◆ Что нужно сделать ◆
[1] Что, согласно отрывку, создает основу произведения искусства?
[2] Перепишите из отрывка слово в слово кусок, начиная со слов «Ценность произведения искусства» и до слов «свойствами [5].» включительно.

◆ Предложенный отрывок ◆
===
Ценность произведения искусства велика. В то же время, как известно, в любом произведении литературы – поэзии и прозе – нет ничего, кроме определенным образом организованного языка. Именно способ организации и упорядочения языкового материала создает основу произведения искусства – стиль и внутреннюю поэтику, которые связаны в свою очередь с вопросами о формах существования языка и способах его использования, а также с «преломлением» языка через «структуру языковой личности» [6]. Обращение к звуковой организации художественных текстов расширяет представление об экспрессивных и стилистических ресурсах поэтического текста. Множество примеров из поэзии и прозы ХХ–ХХI веков свидетельствует об активности и значимости некоторых фонических фигур, отмеченных, наряду с другими функциями, и текстоформирующими
свойствами [5].
В настоящее время большое внимание уделяется вопросам всестороннего изучения текстов художественных произведений. В связи с этим особый интерес вызывает проблема соотношения формы и содержания – звука и смысла – в поэтическом тексте. Исследуются разные аспекты функционирования созвучных слов. Идеи, связанные с семантизацией звуков, привлекали внимание таких исследователей, как Ю. Тынянов, О. Брик, Б. Эйхенбаум, Р. Якобсон, И. Бодуэн де Куртенэ, Е. Поливанов, Л. Якубинский, В. Шкловский, В. Виноградов, В. Григорьев и др. Этой же проблемой интересовались выдающиеся зарубежные ученые В. фон Гумбольт, Ф. де Соссюр, Я. Грим, Э. Сэпир, Д. Бонфанте, Ш. Балли, Ж. Вандриес, О. Есперсен, М. Граммон, С. Ульманн, Г. Кронассер и др.
===
◆ Данные для разбора ◆
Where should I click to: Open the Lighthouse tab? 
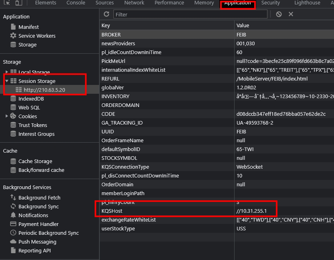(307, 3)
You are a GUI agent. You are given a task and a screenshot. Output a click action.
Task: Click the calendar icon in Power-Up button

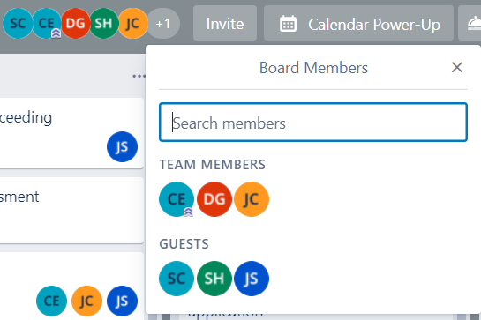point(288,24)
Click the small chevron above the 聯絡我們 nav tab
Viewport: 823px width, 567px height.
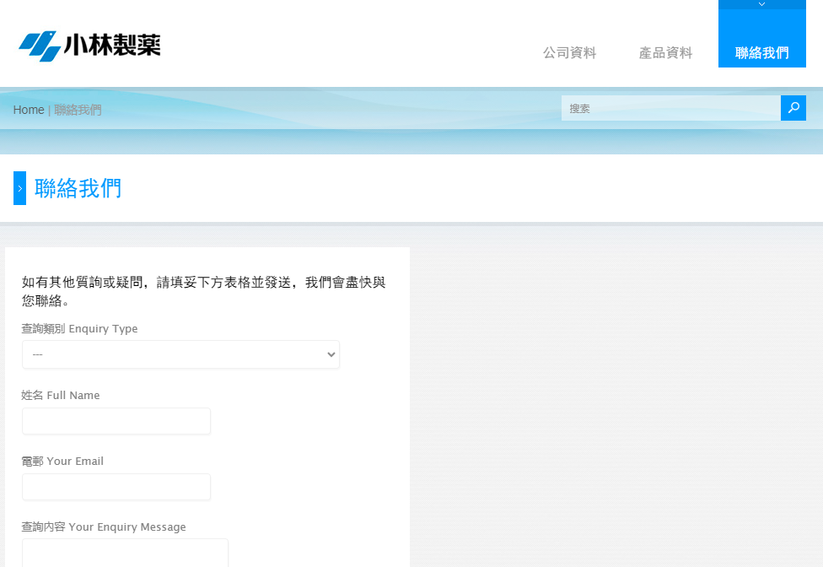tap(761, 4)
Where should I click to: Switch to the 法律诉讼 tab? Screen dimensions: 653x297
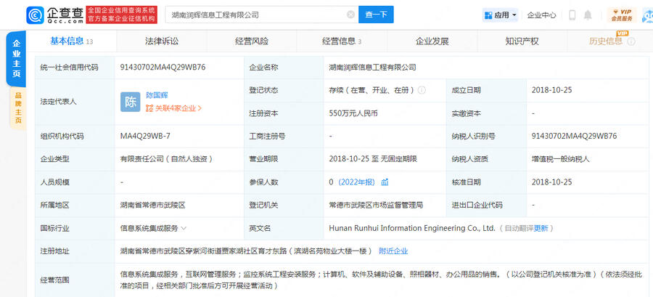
===
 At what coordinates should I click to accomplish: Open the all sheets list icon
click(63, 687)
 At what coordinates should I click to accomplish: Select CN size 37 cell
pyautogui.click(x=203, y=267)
===
◆ Ответы к заданиям ◆
[1] Способ организации и упорядочения языкового материала.

[2]
Ценность произведения искусства велика. В то же время, как известно, в любом произведении литературы – поэзии и прозе – нет ничего, кроме определенным образом организованного языка. Именно способ организации и упорядочения языкового материала создает основу произведения искусства – стиль и внутреннюю поэтику, которые связаны в свою очередь с вопросами о формах существования языка и способах его использования, а также с «преломлением» языка через «структуру языковой личности» [6]. Обращение к звуковой организации художественных текстов расширяет представление об экспрессивных и стилистических ресурсах поэтического текста. Множество примеров из поэзии и прозы ХХ–ХХI веков свидетельствует об активности и значимости некоторых фонических фигур, отмеченных, наряду с другими функциями, и текстоформирующими
свойствами [5].